So Father's Day is right around the corner (readers that means June 16th). I got a creepy reminder on my commute into work the other day -http://instagram.com/p/aOu3ETNrtv/ . My friend Kay's mom slipped that into her bag as a reminder and we both got a good laugh. But in all seriousness, what do you get the man that knows how poor you are? Every gift I get is either too little, too last minute, or he tells me to return it and use that money for "books"( which really means clothing but what he does not know will not hurt him).
I love my dad beyond words. I look nothing like the man because my parents used hormone injections to have me and somehow my mom definitely mutated the mixture so we look identical. But personality wise, we just get each other. Some dads princess their daughters.... none of that happened in the Hand household. I played every sport and before I could eat dinner I had to make 10 foul shots in a row. The only girly thing he partook in was doing my hair when I had a broken wrist. He made me strong, independent, and a meat lover. All I want to do is show him my appreciation for not letting me end up a stripper with daddy issues.

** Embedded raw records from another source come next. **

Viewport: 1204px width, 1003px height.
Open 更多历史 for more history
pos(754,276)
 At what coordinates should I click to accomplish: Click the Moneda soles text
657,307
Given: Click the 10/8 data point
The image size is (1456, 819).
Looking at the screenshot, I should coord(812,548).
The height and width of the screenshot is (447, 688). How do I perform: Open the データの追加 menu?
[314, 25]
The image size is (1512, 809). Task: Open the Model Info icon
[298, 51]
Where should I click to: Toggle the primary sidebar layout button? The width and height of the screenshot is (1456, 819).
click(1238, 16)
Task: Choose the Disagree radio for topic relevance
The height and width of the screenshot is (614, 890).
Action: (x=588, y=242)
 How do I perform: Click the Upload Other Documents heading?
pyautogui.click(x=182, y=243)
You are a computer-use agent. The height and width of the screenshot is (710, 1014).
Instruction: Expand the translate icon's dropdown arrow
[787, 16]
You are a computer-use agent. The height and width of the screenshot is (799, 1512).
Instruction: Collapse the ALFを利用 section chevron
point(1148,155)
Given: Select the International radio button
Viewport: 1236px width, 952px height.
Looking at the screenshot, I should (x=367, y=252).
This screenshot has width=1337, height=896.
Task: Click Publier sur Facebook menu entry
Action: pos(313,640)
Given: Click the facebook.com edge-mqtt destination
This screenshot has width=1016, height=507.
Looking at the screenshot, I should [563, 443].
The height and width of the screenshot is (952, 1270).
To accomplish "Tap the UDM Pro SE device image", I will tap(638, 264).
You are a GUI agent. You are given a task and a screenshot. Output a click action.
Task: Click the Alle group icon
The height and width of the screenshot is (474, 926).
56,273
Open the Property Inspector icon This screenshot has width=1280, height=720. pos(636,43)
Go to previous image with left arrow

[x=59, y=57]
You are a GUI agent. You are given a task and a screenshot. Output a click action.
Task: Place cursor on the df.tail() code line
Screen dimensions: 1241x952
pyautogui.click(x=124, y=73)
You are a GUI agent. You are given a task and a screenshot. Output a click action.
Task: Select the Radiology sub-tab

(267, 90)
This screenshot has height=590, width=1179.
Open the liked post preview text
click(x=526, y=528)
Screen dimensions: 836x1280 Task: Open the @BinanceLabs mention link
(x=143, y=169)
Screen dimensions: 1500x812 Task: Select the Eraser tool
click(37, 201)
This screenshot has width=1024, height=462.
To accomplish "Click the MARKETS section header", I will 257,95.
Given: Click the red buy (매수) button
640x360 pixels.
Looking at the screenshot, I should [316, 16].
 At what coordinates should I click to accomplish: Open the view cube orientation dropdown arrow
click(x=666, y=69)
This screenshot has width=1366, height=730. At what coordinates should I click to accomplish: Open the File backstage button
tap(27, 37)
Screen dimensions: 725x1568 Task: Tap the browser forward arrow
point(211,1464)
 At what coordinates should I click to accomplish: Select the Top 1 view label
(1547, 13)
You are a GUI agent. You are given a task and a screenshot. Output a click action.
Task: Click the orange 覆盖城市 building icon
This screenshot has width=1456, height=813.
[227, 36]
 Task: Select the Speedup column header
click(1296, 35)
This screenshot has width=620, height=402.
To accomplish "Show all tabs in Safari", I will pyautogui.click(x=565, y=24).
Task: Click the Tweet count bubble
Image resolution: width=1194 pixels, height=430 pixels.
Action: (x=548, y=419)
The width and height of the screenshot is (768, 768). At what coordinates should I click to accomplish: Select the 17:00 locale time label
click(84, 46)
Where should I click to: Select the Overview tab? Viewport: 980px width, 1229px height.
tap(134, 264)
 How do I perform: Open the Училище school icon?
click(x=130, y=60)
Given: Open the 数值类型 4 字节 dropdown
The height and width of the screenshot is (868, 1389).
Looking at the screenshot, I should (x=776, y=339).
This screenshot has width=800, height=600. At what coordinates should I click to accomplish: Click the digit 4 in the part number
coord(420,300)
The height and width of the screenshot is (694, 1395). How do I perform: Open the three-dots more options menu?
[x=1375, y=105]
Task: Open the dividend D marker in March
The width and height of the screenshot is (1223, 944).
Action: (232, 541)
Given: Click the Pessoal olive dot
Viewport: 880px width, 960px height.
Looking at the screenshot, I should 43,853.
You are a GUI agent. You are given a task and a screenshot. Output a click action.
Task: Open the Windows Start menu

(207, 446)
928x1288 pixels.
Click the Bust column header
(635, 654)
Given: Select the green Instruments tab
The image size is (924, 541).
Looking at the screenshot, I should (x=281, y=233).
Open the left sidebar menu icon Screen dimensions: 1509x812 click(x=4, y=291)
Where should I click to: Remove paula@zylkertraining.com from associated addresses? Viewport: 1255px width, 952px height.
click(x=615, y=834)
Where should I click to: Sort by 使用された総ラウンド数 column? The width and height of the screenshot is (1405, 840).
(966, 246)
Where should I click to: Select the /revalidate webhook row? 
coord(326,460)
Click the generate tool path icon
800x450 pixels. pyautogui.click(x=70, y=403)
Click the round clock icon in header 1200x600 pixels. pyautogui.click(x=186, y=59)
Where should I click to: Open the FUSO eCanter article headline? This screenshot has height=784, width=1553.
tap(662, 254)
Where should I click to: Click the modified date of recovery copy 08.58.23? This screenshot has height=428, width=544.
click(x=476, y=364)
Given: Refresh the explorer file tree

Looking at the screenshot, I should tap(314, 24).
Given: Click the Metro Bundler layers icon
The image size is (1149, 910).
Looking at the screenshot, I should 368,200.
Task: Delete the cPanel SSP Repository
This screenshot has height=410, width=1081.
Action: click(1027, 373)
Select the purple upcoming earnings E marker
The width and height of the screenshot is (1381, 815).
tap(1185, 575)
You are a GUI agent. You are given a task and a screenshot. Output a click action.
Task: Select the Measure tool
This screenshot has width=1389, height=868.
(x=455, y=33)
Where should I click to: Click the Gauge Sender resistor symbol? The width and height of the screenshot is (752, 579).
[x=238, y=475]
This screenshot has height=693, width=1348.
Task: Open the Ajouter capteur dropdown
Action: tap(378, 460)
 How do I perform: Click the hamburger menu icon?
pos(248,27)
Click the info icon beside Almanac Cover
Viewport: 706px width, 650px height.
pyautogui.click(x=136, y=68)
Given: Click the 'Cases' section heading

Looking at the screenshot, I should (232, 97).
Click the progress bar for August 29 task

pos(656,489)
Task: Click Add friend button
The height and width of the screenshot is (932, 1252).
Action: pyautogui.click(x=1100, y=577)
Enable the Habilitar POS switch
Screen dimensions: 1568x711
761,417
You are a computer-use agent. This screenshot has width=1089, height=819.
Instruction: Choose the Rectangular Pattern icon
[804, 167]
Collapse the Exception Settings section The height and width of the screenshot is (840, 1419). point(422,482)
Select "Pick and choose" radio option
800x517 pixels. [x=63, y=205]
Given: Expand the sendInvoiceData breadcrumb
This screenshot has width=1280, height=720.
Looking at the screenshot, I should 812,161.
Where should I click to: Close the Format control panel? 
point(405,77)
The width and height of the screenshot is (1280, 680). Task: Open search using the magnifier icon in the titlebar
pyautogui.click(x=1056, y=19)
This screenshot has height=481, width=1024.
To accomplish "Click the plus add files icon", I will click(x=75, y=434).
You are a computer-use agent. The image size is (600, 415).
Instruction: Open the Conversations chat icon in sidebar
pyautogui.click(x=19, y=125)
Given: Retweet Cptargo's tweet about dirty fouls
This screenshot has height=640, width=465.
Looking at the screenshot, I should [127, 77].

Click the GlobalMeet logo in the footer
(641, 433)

So, since I am the eldest child I am in charge of the gift. I also get to pay for it because neither of their broke asses has an income. How does a poor person afford a gift from three people to their father? Well I think I have come up with two options....
1. Since my dad always says not to get him anything, I am getting him this -http://www.amazon.com/cub-Gift-of-Nothing/dp/B002J8VDXE/?qid=1322068563&ref=sr_1_1&ie=UTF8&sr=8-1 . This is a ball of nothing. I got the man exactly what he asked for, it always fits, and always in style!
or, since I do not want to be known as the jackass kid...
2. Feed Him. Groceries are affordable, we already own some of the ingredients so that will save cash, and I get to feed myself in the process!
Hoping for the best, expecting an average outcome!